▶ _Problem statement_:
With "computer" as the search word, show every line of the material that has it.
▼▼▼
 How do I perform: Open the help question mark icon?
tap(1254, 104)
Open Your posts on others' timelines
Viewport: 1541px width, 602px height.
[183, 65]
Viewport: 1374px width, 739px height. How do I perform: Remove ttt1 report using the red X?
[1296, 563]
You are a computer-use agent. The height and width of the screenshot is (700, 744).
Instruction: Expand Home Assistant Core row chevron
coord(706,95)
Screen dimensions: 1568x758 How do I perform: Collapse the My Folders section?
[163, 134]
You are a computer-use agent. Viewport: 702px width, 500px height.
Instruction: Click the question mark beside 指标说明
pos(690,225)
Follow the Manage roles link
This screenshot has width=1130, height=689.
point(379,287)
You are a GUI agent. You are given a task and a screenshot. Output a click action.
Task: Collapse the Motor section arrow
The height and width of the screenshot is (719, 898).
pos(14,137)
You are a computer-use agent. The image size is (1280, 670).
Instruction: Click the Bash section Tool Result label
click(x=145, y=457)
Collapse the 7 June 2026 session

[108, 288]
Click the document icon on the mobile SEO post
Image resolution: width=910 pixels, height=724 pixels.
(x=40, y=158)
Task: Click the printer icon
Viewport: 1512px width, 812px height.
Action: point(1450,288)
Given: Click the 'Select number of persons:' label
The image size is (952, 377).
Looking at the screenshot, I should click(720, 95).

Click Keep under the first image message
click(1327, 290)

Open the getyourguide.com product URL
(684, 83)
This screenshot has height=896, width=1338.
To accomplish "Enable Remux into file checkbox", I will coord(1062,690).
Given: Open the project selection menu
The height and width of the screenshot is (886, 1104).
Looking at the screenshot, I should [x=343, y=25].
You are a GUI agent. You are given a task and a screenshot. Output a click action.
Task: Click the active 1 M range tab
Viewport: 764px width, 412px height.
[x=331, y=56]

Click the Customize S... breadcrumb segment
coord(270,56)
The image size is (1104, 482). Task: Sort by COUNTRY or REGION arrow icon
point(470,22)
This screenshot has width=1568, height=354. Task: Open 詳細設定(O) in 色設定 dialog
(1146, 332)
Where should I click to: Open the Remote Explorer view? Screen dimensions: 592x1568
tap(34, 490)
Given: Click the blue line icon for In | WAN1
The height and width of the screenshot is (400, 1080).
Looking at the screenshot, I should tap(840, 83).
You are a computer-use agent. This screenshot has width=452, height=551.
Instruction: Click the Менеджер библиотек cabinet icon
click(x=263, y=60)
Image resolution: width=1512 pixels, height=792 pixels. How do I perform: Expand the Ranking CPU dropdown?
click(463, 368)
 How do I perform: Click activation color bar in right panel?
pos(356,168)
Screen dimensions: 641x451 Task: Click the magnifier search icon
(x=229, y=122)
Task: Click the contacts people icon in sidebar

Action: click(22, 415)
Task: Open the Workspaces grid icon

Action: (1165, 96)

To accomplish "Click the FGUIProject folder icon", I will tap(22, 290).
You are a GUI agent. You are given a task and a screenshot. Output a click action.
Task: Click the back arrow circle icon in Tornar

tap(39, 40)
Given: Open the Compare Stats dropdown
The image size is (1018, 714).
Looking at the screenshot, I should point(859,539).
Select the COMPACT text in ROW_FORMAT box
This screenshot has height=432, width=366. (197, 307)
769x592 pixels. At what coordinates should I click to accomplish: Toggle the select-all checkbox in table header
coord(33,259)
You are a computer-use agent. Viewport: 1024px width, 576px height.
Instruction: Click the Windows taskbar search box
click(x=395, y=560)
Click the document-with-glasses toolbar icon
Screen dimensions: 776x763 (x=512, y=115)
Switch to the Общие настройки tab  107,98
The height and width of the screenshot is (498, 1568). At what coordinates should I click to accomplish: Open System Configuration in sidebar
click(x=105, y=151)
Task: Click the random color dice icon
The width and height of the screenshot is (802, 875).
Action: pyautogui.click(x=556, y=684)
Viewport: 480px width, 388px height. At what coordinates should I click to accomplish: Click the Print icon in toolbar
▲▲▲
▶ _Exercise result_:
You are a computer-use agent. The height and width of the screenshot is (700, 744).
You are a computer-use agent. Viewport: 702px width, 500px height.
You are a computer-use agent. The image size is (1280, 670).
You are a computer-use agent. This screenshot has width=452, height=551.
You are a computer-use agent. Viewport: 1024px width, 576px height.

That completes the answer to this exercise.